It's hard to avoid political nonsense in 2012 unless you've decided to live like a monk and shut off all the noise. I can't do that because I write this blog. Oil prices are on everyone's mind because gasoline prices are very high too early in the spring. (The national average for regular unleaded now sits at $3.898/gallon.) Following the mindless rules of political partisanship, Republicans blame the President for these high gas prices. And then there is Barack Obama fighting back, chart in hand, touting the fact that during his admininstration oil imports have declined steadily.
From whitehouse.gov's Our Dependence on Foreign Oil Is Declining by Megan Slack (if that really is her name)
My former writing colleague Robert Rapier, tongue planted firmly in cheek, made a domestic production graph which seems to strengthen Obama's case. It only seems that way.
From Robert Rapier's Are President Obama’s Policies Causing U.S. Oil Production to Rise? Rapier's point is that the oil policies of the sitting president have nothing to do with current oil production. The U.S. is producing as much crude oil today as we were in 2001. Whoop-ti-do!
Now, a total fool could put 2 + 2 together and get 5 by concluding that Barack Obama is fueling America's drive toward energy independence. And it is that kind of "thinking" that the Republicans and Democrats are counting on. On their side of the idiot fence, the Republicans use the "drill, baby, drill" mantra to discount Obama's alleged seriousness, stressing that he is a liberal after all, and that means he's an environmentalist, and that means he's anti-growth (and a socialist besides). Of course nothing could be further from the truth, but never mind.
The New York Times weighed in with a recent article U.S Inches Toward Goal Of Energy Independence by Clifford Krause and Eric Lipton. Krause visited Midland, Texas to do the article, which must have been a rare foray outside of New York City for him. It's almost impossible to find any real data in this article, so this passage stood out.
“One day we were rolling in oil,” recalled Jim Foreman, the general manager of the Midland BMW dealership, “and the next day geologists were flipping burgers at McDonald’s.”
The burger-flipping days are definitely over. Today, more than 475 rigs — roughly a quarter of all rigs operating in the United States — are smashing through tight rocks across the Permian in West Texas and southeastern New Mexico.
Those areas are already producing nearly a million barrels a day, or 17 percent more than two years ago. By decade’s end, that daily total could easily double, oil executives say, roughly equaling the total output of Nigeria.
“We’re having a revolution,” said G. Steven Farris, chief executive of Apache Corporation, one of the basin’s most active producers. “And we’re just scratching the surface.”
Wow, I am impressed! We were producing about 850,000 barrels-per-day in the Permian Basin two years ago, and after deploying 475 drilling rigs, we are now producing about 1 million barrels-per-day. And Krause and Lipton managed to put this article together without mentioning the Eagle Ford and Bakken shales. Those are the places where the bulk of America's new oil production is coming from.

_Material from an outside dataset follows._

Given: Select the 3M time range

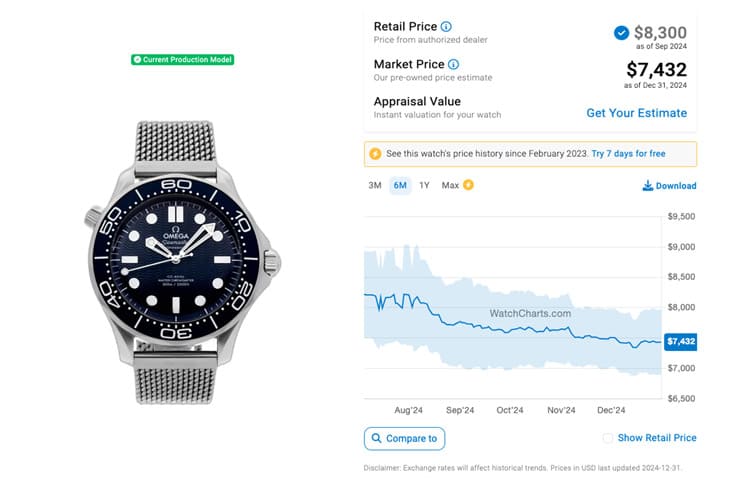Looking at the screenshot, I should [x=375, y=185].
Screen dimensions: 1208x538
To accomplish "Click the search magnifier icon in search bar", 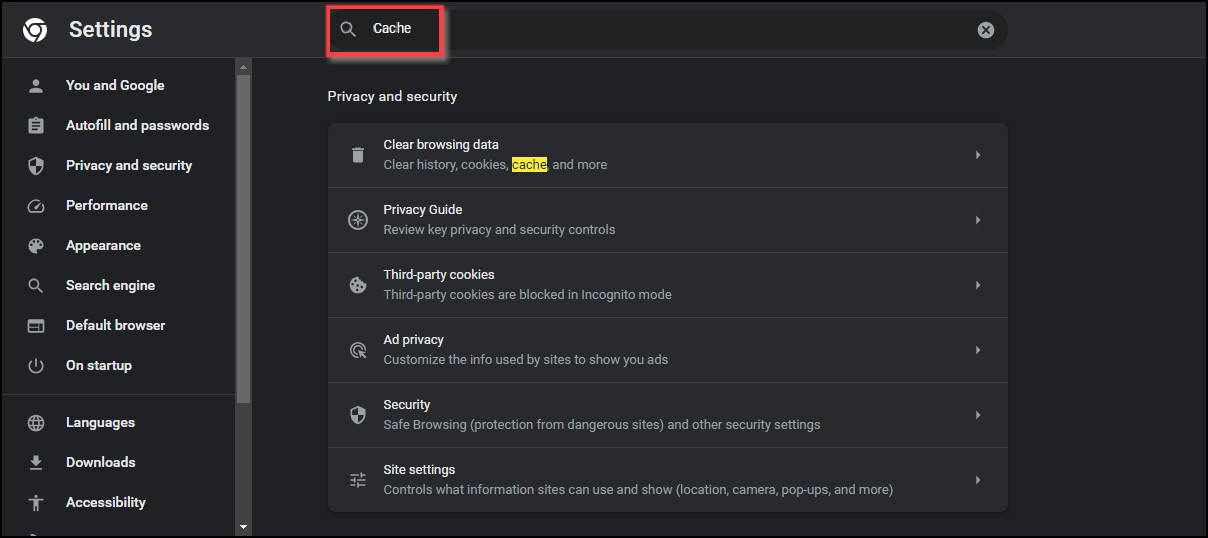I will (x=348, y=29).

But the intent of the New York Times is not to analyze of America's future domestic crude oil production. That article, and Obama's chart, and all the rest of this nonsense is political in nature. My intention today is not to carry out such an analysis because I already did one in January. Look at Where Is U.S. Oil Production Going?
The simple point I want to make today comes from this chart from the Energy Information Administration (EIA). Read the caption carefully.
This data shows U.S. oil consumption since 1990. The EIA recently changed its chart tool, and in this graph it is difficult to see the decline in American demand because they've screwed around with the Y-axis (thousands of barrels per day), seemingly to hide the the decline. So I've drawn a helpful blue arrow to indicate that decline. Before the economic meltdown in late 2008, U.S. demand was typically in the 20-22 million barrels-per-day range. Today demand is typically in the 18-19 million barrels-per-day range (4-week averages).
Once you understand that U.S. oil demand is down significantly because the economy sucks, you can see why the White House imports graph is largely meaningless, though domestic crude oil production has indeed risen to its "lofty" 2001 level over the last few years.
Hyping American energy independence is just so much election year nonsense. As long as gasoline prices are high and rising, this hyperbole will continue. If you want to maintain what little sanity you've got left after prolonged exposure to all this mind-fucking propaganda, I recommend you ignore this drivel until it finally goes away on Tuesday November 6th.
I love the smell of propaganda in the morning, smells like... deception.
Which makes it easier to smell in the future.